Dopo aver eseguito il ceck-in salimmo a bordo e prendemmo posto tirando un forte sospiro di sollievo.
Il tempo sul veicolo passò più in fretta di quando mi fossi aspettata. L'euforia che provava Jasmine era contagiosa, tanto da renderla alquanto logorroica devo ammettere. Ma infondo non mi dispiaceva poi così tanto. Restavo ad ascoltarla in silenzio, la sua figura che continuava a muoversi e gesticolare, emozionata per la sua nuova avventura. Il suo sorriso che si illuminava mentre le nuvole ed i panorami di fuori dell'oblò le facevano da sfondo.
Regole su regole da rispettare tra noi, ma probabilmente il mio cuore era un ribelle.
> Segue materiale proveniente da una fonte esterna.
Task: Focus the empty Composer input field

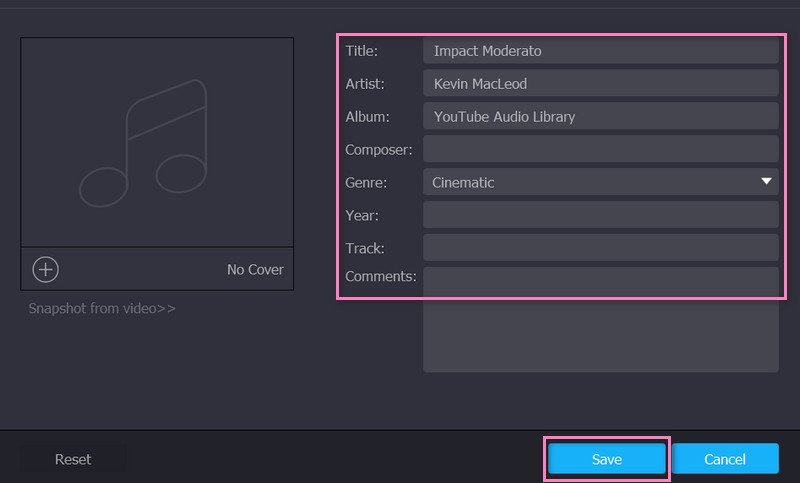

Più il tempo passava, più prendevo consapevolezza di quanto fosse riuscita a scardinare ogni mia rigida teoria. Da quando avevamo smesso di darci il permesso di essere così fortemente a contatto, avevo iniziato a sentire la sua mancanza. Poteva essere lontana miglia oppure li, a pochi centimetri da me, ma non sarebbe mai stata abbastanza vicina. Mi ero vietata di perdere la testa per lei, ma non avevo la minima voglia di starle lontana. Forse era un atteggiamento un po' masochistico, ma negli ultimi tempi, quando si parlava di lei, tutta la mia lucidità svaniva immediatamente. Dall'altra parte però c'era Sonia, ed il mio sesto senso continuava a suggerirmi di stare allerta, perché ben presto le distanze fisiche tra me e lei si sarebbero ridotte di diversi chilometri. Maledetta me, ed il mio ostinato desiderio di controllare ogni mia singola emozione. Che poi puntualmente accadeva sempre che le mie emozioni si ribellassero a me, proprio come il mio cuore, ed un attimo dopo mi ritrovavo a farmi guerra da sola. Un po' di semplicità non mi avrebbe di certo fatto male, ma qualcuno dall'alto voleva che io indossassi una corazza e lottassi contro qualcosa, sempre. Eppure io che non avrei fatto mai del male ad una mosca, di battaglie ne avevo vinte tante, ed erano proprio quelle a darmi la forza per andare avanti.

Assorta tra questi pensieri i miei occhi si chiusero lasciandomi cadere in un leggero ma rigenerante sonno, sulla spalla della bruna che sorseggiava un bicchiere di Scotch con ghiaccio.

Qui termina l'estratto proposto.